Thanks for the great summary @steve.dower, I agree with pretty much everything you said.
For the first bullet point, there’s also the related but broader point of mapping build and runtime dependencies. That requires some kind of mapping mechanism that is generic (e.g., take PyPI package names as canonical, and allowing conda and other package managers to map those to their names). I believe GitHub - conda/grayskull: Grayskull - Recipe generator for Conda guesses this mapping in an ad-hoc fashion and gets it right about 90% of the time, and that’s very helpful for recipe creation - but not enough. If there were a registry, that’d allow pip to not re-install already-present dependencies.

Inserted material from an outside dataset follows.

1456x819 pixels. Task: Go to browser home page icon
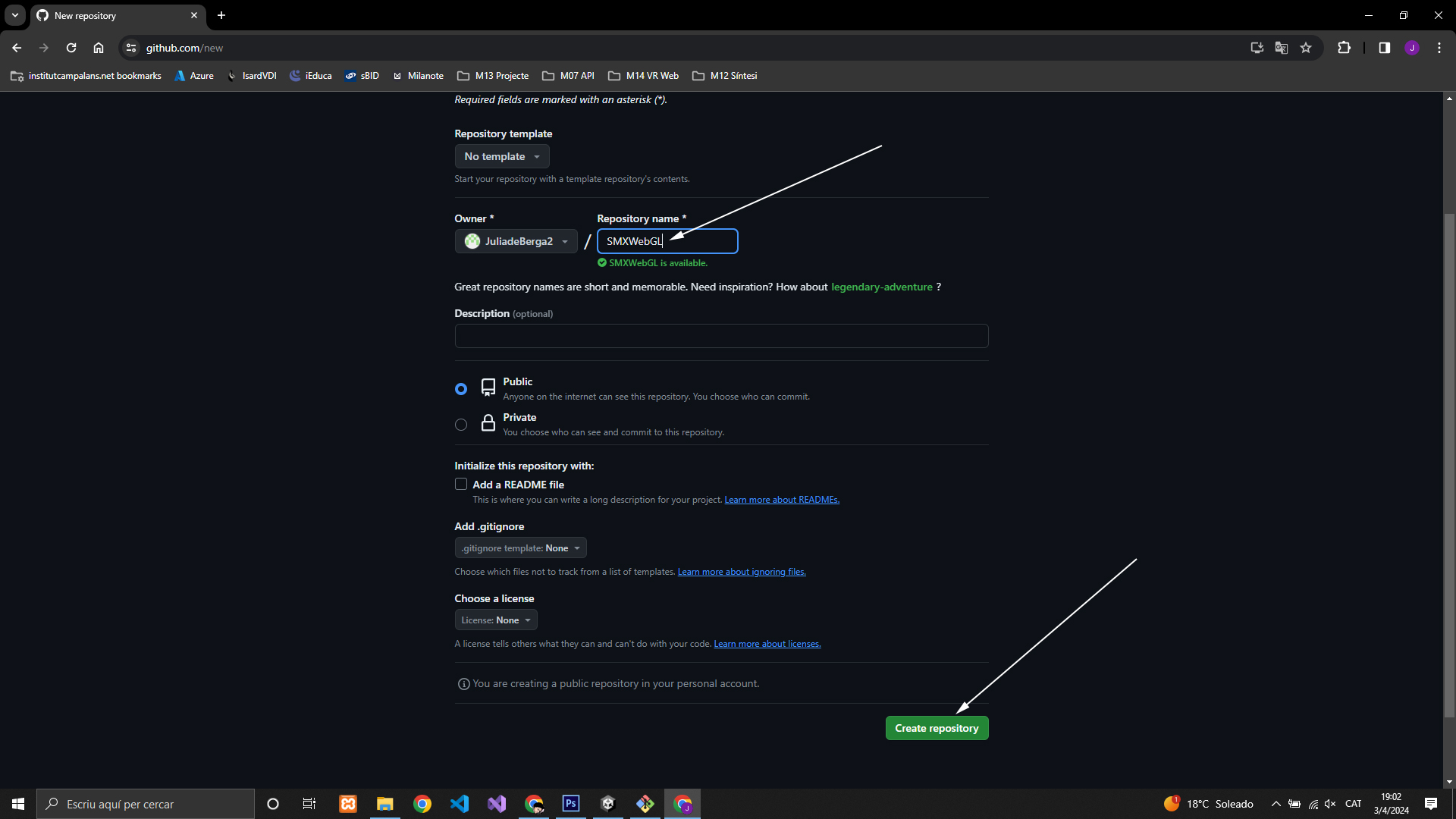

That said, being able to declare native dependencies would be a great start. I’d be interested in writing a PEP on this topic and help move it forward.
To give an example of how much goes missing, here are the build dependencies of SciPy:
- dependencies declared in
pyproject.toml
:- numpy (with still incomplete versioning, due to Steve’s 2nd point)
- meson-python
- Cython
- pybind11
- pythran
- wheel
- dependencies that cannot be declared:
- C/C++ compilers
- Fortran compiler
- BLAS and LAPACK libraries
-dev
packages for Python, BLAS and LAPACK, if headers are packaged separately- pkg-config or system CMake (for dependency resolution of BLAS/LAPACK)

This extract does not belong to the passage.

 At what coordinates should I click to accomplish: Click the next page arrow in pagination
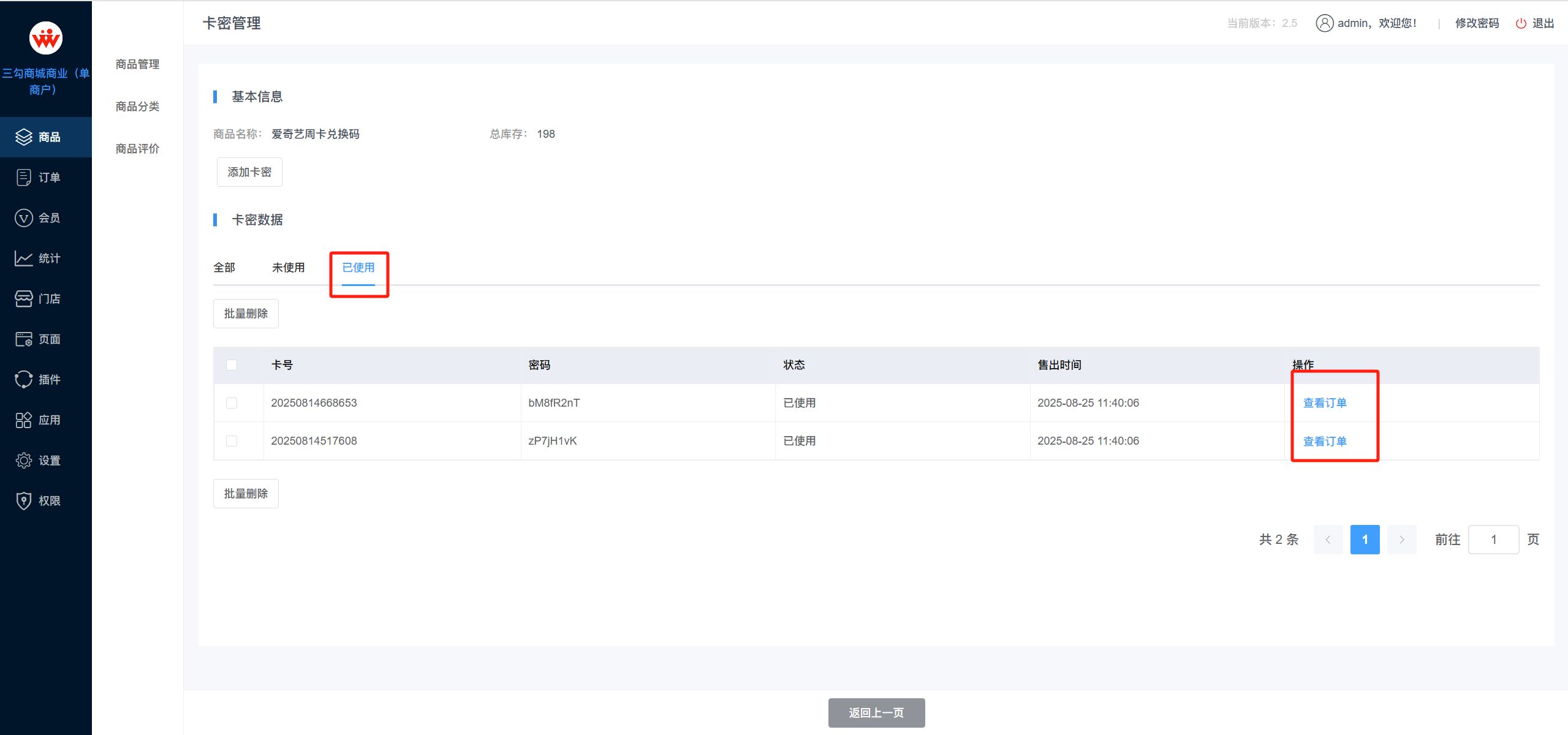[x=1401, y=540]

And SciPy is still simple compared to other cases, like GPU or distributed libraries. Right now we just start a build when someone types pip install scipy
and there’s no wheel. And then fail halfway through with a hopefully somewhat clear error message. And then users get to read the html docs to figure out what they are missing. At that point, even a “system dependencies” list that pip can only show as an informative error message at the end would be a big help.